Amy Winehouse’s last residence in London has been sold for £1.98 million ($3.2 million). The semi-detached Camden Square property, where the singer’s body was discovered when she died in July 2011, went under the hammer on Monday (Dec. 3) and reportedly a couple in their 40s bought the property.
The house was originally put on the market for £2.9 million ($4.6 million), but with that price it failed to attract serious buyers on the real estate market. So, Amy’s father, Mitch Winehouse decided to lower the price and put it up for auction after being inundated with requests from fans to visit the property. He opted for McHugh and Co. at the British Academy of Film and Television Arts (BAFTA) headquarters in the Piccadilly section of London, after multiple offers fell through.
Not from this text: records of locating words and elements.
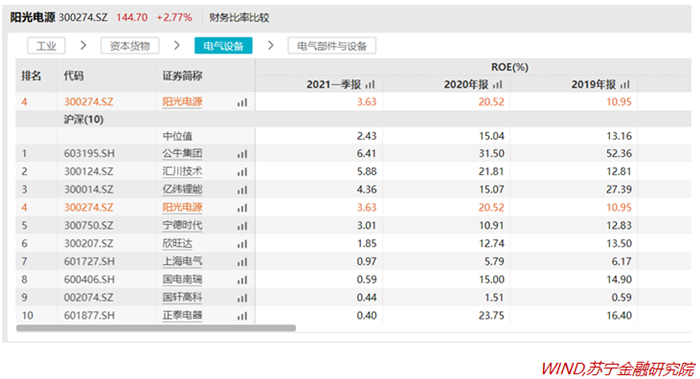Click chart icon in 2019年报 column header
The height and width of the screenshot is (379, 700).
[625, 84]
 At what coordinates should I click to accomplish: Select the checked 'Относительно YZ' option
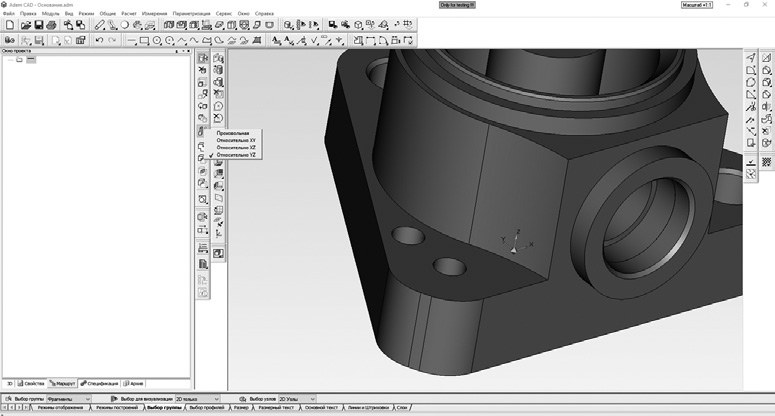click(x=237, y=155)
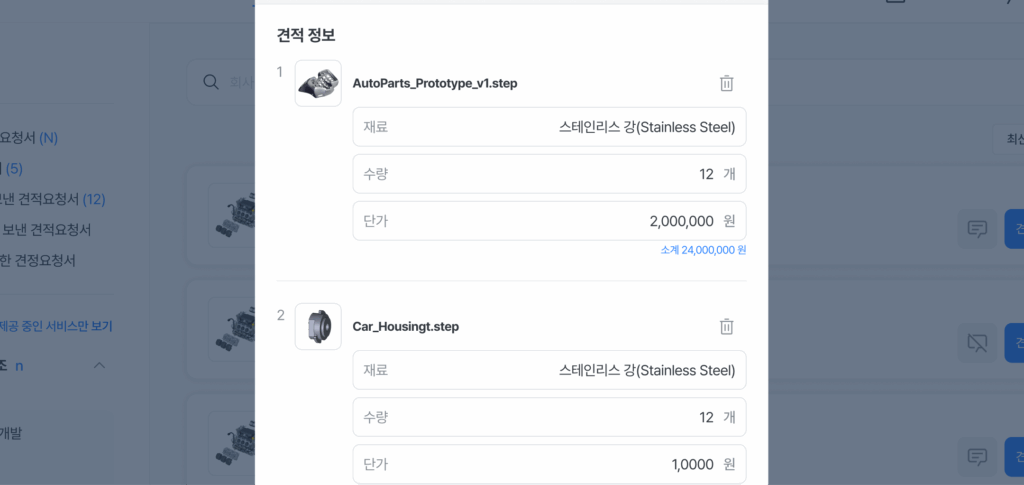The width and height of the screenshot is (1024, 485).
Task: Delete the AutoParts_Prototype_v1.step item with the trash icon
Action: click(726, 84)
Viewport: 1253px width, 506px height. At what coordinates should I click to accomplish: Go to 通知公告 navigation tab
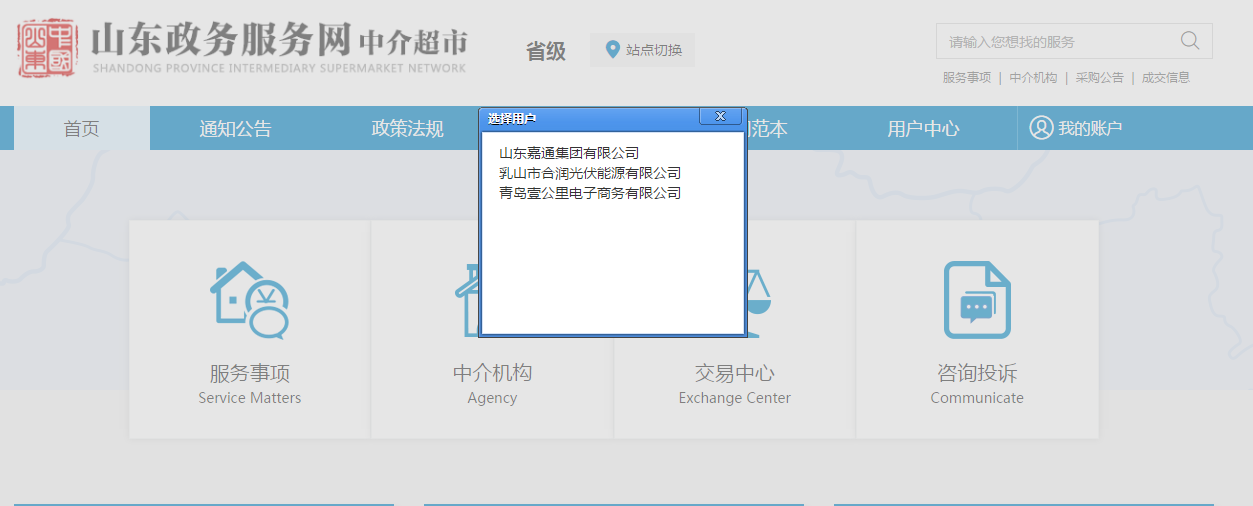pyautogui.click(x=235, y=129)
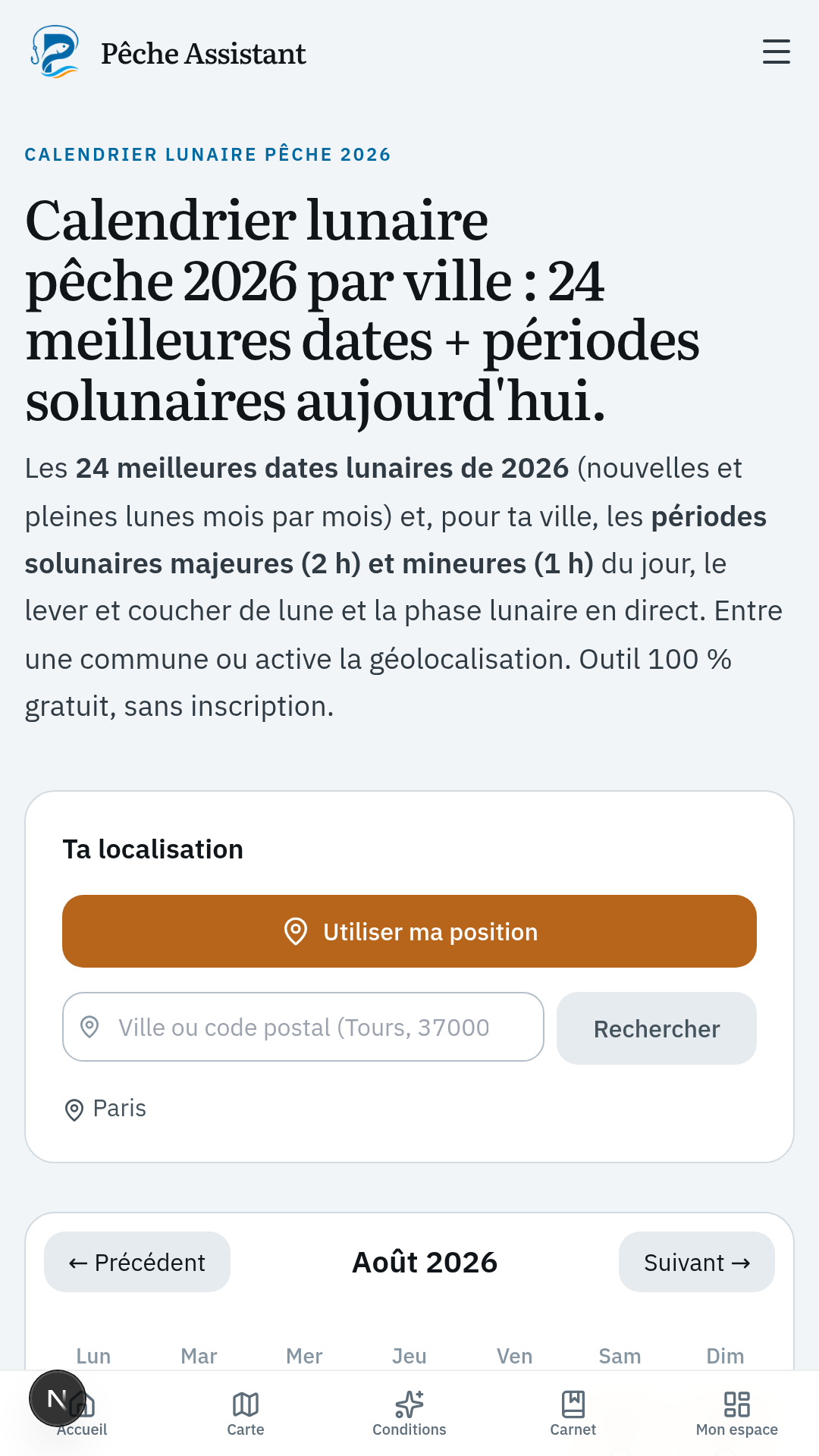The height and width of the screenshot is (1456, 819).
Task: Open the Conditions sparkle icon
Action: [410, 1404]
“We had probably 50 to 100 viewings and we showed people around at all times of the day and night,” McHugh said.
Auctioneer Chris McHugh started the bidding at £1.7 million ($2.7 million), describing the house to potential buyers as a ‘substantial property in beautiful condition’, but it quickly surpassed the £1.8 million ($2.9 million). The auction catalogue had made no reference to the former owner of the property, but according to McHugh ”the word got out,” which caused a bidding war between five interested parties.
The 2,500-square-foot, four-story house, located in a ‘sought after residential area’ and overlooking Camden Square features three bedrooms, two bathrooms, a large dressing room, gym, cloakroom, underfloor heating, a large garden and a music room with specially made sound proofed walls.
Amy Winehouse died from alcohol poisoning in age of just 27. After her death, his father, Mitch set up the Amy Winehouse Foundation, which aims to support charitable activities that provide help for young people who are suffering from addiction, ill health and disability or are homeless. Her family hoped to use the property as a headquarters for the foundation established in her name after her death, but the attention given to the house by her fans made it unfeasible.